Kurt aka Roger Beathacker 4. Januar 2009 um 13:51  

Nein - es handelt sich nicht um einen Tippfehler.

"Ladies und Gentlemen, wir befinden uns im Jahr 2002, an Hartz IV ist noch gar nicht zu denken - aber das Personal auf den Aemtern erweist sich schon jetzt als bestens auf die Zukunft vorbereitet..." oder so aehnlich. Vielleicht haette ich das noch drueber schreiben sollen?

;-)

Das mit dieser Bewerbungsseite kenne ich. Fuer mich wurde so etwas auch eingerichtet; ich ging mit Zugangsdaten versehen heim, warf den PC an und wollte die Seite "fit" machen - Pustekuchen, entgegen den Angaben der Sachbearbyterin war da leider nichts zu veraendern. Offenbar war der Dame nicht klar, dass sie die Seite zur Bearbeitung durch den "Kunden" eigens haette freischalten muessen.


Am 7.1. gibt es dann eine weitere Folge mit Abenteuern im Aemterland, in der der Wochentag natuerlich auch wieder nicht stimmen wird ..

;-)

Anonym,  5. Januar 2009 um 00:21  

Ich habe Anfang 2008 mit der Arbeisagentur mal das Vergnügen gehabt, um meinen Antrag auf Arbeitslosengeld loszuwerden. Das hat auch ganz gut geklappt. Die Vermittlung einer Stelle dort zu erwarten erscheint mir ein hoffnungsloses Unterfangen. Die Angestellten dort sind garnicht in der Lage, die Berwerbungsunter- lagen einzuschätzen und da Angebote unterbreiten zu können.
Ich habe in der Soft/Hardware - Entwicklung gearbeitet und da hatten die Leute, die damit in der Agentur befasst waren, keinerlei Ahnung.
Das einzige, was da hilft ist das Internet mit hunderten Jobforen.
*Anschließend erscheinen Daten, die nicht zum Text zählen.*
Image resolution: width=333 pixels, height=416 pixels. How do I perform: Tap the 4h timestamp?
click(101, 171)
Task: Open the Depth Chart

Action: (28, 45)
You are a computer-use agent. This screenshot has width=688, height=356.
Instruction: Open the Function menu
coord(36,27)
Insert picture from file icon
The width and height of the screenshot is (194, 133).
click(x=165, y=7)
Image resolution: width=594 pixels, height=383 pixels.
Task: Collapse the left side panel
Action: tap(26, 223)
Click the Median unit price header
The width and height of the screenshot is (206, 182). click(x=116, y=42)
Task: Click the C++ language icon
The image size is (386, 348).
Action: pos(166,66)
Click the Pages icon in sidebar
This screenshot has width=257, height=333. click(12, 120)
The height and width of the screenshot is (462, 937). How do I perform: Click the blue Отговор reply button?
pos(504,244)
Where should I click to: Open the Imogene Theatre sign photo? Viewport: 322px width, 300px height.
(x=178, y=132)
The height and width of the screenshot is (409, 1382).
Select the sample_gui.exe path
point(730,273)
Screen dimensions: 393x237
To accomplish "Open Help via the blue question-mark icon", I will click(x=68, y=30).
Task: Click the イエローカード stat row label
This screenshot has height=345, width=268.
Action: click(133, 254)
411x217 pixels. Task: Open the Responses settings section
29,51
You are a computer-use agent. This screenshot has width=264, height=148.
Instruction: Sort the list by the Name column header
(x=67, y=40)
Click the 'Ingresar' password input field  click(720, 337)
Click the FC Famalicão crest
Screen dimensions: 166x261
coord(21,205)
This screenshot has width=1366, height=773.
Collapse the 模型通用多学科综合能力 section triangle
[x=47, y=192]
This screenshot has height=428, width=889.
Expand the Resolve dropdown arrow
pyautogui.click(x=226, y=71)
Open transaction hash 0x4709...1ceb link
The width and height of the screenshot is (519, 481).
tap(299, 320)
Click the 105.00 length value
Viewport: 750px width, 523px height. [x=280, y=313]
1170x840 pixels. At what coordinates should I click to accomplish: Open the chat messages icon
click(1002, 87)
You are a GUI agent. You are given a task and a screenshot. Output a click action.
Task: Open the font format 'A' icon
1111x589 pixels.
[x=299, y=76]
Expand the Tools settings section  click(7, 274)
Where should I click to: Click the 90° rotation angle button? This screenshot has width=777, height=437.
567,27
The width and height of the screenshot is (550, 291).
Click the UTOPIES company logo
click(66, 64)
Dort habe ich dann knapp 8 Wochen nach der Arbeitslosmeldung eine neue Firma gefunden, bei der ich auch angefangen habe. Die Arbeitsgentur ist da nur zur Ausstellung der Bahnfahrkarten zu gebrauchen, die ich zur Wahnehmung des Vorstellungstermines benötigt habe. Selbst wenn in Ihrem Vermittlungssystem ein derartiger Job zu finden gewesen wäre, die hätten den mir nicht vorgeschlagen.
Ich erwarte das aber auch garnicht mehr. Das kostet nur Nerven.